A New Era of Design - Customer Experiences with Soul

Simon Robinson | english

Human Factors is a scientific discipline which studies how people interact with gadgets, products and services. It takes a multidisciplinary approach, using a wide variety of research methods such as scenario design, questionnaires, observation, focus groups, experiments and ethnography. Twenty years ago while working at the Human Factors department at BT Laboratories, the research and development division of British Telecom, my colleagues and I created an approach we called ‘designing the customer experience’. At its heart was a programme of research into human needs.
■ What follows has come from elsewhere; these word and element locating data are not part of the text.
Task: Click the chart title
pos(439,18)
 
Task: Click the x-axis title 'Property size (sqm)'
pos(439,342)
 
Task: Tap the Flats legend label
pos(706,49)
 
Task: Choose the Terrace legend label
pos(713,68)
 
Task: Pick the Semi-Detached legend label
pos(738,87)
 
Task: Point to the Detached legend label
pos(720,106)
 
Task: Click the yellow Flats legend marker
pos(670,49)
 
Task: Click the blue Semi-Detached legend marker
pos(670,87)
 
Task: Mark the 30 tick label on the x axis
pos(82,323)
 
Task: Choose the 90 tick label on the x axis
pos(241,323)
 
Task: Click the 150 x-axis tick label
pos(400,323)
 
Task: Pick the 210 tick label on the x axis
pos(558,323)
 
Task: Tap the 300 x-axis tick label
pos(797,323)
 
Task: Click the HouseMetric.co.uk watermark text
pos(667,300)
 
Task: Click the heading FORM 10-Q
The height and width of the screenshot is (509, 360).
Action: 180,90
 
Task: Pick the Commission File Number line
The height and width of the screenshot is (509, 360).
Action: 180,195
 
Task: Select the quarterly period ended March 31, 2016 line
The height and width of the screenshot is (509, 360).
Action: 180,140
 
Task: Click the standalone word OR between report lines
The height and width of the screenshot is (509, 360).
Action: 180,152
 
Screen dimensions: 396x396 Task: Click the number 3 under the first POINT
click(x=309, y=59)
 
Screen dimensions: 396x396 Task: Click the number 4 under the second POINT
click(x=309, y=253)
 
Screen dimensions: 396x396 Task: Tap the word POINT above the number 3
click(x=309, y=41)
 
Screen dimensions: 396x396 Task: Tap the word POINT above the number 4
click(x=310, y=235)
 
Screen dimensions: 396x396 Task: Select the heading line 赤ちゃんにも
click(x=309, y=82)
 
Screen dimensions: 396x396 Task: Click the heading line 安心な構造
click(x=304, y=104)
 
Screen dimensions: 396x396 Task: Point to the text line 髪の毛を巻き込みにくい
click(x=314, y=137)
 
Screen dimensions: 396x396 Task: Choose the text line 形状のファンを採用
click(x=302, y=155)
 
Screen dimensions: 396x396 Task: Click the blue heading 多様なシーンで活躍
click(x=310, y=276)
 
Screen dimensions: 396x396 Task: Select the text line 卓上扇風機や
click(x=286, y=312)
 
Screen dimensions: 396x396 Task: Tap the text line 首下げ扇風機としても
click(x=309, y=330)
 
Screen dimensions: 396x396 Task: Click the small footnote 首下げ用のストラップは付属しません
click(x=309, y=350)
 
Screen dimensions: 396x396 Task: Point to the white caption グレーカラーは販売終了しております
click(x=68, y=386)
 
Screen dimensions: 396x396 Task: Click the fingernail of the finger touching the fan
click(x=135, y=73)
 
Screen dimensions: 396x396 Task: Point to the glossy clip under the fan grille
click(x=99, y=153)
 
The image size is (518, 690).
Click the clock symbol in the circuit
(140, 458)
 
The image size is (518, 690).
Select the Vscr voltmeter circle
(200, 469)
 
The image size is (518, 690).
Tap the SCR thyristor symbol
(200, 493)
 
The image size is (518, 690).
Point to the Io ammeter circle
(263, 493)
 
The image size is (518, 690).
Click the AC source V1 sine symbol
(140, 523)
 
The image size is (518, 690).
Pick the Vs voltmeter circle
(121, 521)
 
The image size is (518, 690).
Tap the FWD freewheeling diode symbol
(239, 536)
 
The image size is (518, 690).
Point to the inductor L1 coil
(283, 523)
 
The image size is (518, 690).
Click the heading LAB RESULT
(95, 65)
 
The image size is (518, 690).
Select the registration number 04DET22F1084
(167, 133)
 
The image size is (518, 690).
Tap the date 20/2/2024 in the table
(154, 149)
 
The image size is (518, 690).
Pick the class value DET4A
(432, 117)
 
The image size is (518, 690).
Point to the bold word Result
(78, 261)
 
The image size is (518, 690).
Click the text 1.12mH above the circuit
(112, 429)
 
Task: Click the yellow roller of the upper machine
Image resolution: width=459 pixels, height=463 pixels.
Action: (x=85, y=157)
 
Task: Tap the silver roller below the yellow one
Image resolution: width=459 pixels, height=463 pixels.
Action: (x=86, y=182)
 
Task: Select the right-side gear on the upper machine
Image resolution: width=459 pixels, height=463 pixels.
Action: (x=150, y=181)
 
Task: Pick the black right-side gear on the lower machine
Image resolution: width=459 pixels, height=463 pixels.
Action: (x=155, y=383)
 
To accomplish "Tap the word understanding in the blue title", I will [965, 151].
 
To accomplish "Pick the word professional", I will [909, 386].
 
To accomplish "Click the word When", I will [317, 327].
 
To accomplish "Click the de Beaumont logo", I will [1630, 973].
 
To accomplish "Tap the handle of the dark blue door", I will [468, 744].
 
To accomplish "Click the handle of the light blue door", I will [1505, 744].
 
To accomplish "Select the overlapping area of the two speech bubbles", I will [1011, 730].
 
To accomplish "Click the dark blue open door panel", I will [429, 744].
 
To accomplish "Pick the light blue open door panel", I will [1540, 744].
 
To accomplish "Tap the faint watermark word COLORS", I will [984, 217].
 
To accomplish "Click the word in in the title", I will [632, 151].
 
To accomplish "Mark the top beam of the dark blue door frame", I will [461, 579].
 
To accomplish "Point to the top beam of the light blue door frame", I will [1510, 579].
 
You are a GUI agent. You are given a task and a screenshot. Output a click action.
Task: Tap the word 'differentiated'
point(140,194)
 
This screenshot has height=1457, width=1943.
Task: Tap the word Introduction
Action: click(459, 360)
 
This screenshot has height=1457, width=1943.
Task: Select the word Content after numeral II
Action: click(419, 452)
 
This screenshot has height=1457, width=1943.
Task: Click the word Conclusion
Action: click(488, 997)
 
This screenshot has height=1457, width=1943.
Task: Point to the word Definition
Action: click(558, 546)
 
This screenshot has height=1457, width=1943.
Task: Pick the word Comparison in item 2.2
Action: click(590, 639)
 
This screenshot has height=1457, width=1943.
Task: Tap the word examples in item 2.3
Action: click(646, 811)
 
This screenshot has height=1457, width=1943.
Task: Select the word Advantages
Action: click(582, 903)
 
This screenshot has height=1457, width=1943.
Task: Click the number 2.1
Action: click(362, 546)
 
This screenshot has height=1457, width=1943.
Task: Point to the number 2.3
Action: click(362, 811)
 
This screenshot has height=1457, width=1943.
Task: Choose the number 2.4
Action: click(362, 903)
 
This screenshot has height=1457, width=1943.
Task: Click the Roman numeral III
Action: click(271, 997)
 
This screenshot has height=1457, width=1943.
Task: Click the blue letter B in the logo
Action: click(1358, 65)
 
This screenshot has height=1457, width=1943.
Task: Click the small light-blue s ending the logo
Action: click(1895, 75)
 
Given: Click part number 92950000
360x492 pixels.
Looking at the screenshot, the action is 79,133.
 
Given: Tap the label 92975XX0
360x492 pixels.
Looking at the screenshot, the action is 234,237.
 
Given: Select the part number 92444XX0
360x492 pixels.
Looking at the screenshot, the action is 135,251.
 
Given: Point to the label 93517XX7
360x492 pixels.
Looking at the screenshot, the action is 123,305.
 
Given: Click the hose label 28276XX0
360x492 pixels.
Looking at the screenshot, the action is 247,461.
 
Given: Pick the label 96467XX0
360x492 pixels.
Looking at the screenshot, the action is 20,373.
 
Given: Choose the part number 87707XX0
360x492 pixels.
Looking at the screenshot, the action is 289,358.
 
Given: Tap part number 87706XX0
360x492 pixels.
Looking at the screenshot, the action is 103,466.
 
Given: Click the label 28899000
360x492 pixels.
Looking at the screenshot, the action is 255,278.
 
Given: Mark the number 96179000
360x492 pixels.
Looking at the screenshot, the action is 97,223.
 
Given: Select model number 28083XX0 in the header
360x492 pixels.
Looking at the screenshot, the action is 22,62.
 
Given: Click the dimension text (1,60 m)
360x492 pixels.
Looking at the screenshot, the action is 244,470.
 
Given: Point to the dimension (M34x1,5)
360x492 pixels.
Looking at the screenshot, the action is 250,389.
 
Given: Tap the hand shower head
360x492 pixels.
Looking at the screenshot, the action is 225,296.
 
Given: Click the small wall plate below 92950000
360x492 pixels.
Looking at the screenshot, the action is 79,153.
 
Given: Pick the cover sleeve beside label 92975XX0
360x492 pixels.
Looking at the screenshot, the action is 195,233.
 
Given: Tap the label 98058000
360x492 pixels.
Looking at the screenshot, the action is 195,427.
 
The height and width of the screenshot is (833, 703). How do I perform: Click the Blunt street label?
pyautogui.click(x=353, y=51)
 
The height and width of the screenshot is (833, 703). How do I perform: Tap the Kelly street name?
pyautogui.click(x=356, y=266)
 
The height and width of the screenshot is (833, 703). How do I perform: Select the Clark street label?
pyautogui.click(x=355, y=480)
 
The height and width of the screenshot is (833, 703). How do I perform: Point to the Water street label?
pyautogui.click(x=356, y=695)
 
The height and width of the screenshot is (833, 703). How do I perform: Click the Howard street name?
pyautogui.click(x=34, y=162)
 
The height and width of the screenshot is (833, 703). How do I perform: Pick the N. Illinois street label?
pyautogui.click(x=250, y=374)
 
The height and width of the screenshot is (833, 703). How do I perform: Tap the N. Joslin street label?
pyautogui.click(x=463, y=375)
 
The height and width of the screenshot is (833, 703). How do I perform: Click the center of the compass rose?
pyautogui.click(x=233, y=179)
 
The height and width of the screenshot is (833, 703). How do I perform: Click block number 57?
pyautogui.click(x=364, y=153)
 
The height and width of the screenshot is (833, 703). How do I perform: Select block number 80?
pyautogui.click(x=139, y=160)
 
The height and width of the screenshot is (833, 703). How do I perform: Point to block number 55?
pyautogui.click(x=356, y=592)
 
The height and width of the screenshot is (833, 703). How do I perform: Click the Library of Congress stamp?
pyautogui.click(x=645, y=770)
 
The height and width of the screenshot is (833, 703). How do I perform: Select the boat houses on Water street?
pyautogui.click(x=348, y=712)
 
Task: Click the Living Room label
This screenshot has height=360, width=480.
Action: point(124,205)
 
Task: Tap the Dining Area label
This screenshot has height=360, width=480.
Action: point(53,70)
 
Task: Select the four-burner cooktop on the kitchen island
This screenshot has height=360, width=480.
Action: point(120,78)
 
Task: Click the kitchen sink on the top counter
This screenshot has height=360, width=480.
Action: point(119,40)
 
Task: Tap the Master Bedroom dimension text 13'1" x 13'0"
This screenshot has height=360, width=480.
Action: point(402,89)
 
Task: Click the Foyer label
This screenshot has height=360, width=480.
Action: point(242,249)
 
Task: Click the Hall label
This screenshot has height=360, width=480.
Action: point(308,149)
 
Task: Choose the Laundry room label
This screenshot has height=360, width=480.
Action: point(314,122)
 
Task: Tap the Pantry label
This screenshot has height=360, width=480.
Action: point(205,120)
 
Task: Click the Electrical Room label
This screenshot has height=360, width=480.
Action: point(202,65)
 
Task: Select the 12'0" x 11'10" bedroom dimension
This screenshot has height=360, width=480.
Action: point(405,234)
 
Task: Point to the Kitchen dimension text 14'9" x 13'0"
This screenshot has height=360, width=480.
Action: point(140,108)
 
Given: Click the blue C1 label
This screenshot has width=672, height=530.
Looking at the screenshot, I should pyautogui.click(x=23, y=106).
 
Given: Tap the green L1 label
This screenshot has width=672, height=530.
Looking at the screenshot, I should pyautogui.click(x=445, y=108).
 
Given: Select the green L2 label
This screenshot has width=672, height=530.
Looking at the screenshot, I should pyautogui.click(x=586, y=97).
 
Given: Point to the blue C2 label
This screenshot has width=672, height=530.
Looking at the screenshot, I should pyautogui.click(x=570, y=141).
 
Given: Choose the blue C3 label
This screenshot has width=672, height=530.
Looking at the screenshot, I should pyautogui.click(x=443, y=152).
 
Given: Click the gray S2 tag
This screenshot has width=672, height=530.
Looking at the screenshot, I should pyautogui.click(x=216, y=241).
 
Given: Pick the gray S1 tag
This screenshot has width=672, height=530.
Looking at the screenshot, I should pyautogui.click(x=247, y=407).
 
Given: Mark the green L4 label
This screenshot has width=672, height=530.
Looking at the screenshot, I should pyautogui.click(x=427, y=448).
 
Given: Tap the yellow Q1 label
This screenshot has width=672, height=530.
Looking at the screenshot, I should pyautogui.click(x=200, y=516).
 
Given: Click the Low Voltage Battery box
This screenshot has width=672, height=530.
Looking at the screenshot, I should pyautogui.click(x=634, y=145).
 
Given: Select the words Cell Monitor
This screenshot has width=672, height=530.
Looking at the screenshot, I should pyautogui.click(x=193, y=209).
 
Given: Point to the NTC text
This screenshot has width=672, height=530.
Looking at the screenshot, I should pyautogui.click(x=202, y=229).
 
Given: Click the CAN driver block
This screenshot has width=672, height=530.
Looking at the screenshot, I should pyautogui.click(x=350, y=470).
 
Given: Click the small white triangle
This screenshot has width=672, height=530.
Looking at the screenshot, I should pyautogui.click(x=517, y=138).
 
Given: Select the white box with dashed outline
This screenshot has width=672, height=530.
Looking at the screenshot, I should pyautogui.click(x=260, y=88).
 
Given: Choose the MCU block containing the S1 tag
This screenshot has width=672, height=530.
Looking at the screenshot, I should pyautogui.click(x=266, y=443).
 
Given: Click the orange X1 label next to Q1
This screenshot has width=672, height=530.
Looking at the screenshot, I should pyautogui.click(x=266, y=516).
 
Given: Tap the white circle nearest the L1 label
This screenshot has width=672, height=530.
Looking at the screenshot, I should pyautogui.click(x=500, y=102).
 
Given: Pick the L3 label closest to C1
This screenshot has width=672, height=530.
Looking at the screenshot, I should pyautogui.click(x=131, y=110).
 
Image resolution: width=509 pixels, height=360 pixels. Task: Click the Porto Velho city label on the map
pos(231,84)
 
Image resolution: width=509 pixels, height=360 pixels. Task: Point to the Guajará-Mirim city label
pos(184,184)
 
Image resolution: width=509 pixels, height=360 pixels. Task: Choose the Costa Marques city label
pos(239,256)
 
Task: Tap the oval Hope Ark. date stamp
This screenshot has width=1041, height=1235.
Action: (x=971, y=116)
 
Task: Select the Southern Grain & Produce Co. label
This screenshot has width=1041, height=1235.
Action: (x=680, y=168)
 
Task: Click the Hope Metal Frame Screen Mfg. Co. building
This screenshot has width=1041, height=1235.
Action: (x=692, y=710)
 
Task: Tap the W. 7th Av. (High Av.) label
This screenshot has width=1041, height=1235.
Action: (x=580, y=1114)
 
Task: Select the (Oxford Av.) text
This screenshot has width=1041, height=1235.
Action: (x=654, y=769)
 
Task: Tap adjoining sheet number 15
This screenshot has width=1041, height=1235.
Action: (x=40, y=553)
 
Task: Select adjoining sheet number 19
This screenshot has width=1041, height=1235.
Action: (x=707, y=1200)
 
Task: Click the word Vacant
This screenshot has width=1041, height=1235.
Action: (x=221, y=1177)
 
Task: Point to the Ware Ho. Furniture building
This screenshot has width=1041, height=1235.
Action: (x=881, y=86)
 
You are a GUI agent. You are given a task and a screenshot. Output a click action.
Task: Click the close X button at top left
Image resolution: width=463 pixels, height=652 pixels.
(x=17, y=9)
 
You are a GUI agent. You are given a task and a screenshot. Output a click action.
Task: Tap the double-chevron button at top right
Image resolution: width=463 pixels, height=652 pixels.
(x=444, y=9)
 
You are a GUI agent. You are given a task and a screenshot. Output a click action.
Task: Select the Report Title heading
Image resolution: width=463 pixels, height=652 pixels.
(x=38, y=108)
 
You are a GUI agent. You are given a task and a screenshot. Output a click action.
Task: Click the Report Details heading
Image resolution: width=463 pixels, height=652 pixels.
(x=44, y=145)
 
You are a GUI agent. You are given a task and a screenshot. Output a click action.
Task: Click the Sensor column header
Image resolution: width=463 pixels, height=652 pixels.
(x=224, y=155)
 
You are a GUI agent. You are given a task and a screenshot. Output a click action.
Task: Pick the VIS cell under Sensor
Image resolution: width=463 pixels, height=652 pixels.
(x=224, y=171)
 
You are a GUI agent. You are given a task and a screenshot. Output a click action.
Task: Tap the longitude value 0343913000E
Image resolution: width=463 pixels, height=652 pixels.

By bringing together Marketing and Human Factors with more radical perspectives such as semiotics and anthropology, creative and visualisation skills, and rapid technological advances, we generated an environment for user-centred innovation. We wanted to widen the vision of marketing professionals and provide them with a deeper and more holistic conception as to who their customers were as people.

 

When I graduated with a degree in psychology I was left with an uncomfortable and ill-defined sense of unease that cognitive psychology had not captured the essence of what it was to be fully human. The following two decades would lead me to a wide-ranging philosophical exploration of the concept of wholeness, which through the guidance of physicist and philosopher Henri Bortoft, would take me to the science of Goethe, the notion of being of Martin Heidegger, the hermeneutics of Hans-Georg Gadamer, and to a radically alternative interpretation of Plato. I came to appreciate just how much philosophy is not only about thinking and thoughts, but also about seeing and how changing our way of seeing can open up and disclose new worlds to us which were previously unseen and unknown.

 

I therefore could see that what was missing from our original ideas about designing the customer experience were concepts relating to a sense of wholeness, a sense of being, and a sense of the sensory/intuitive dimension of knowing as compared with the thinking/feeling dimension. What was also missing was any discussion around human values, as opposed to the value of a particular proposition. For this reason Maria Moraes Robinson and I decided to write Holonomics: Business Where People and Planet Matter bringing together the dynamic way of seeing and comprehending wholeness with the five universal human values of peace, truth, love, right-action and non-violence which have appeared in scripture across all societies and creeds right-back to the Vedas of ancient India.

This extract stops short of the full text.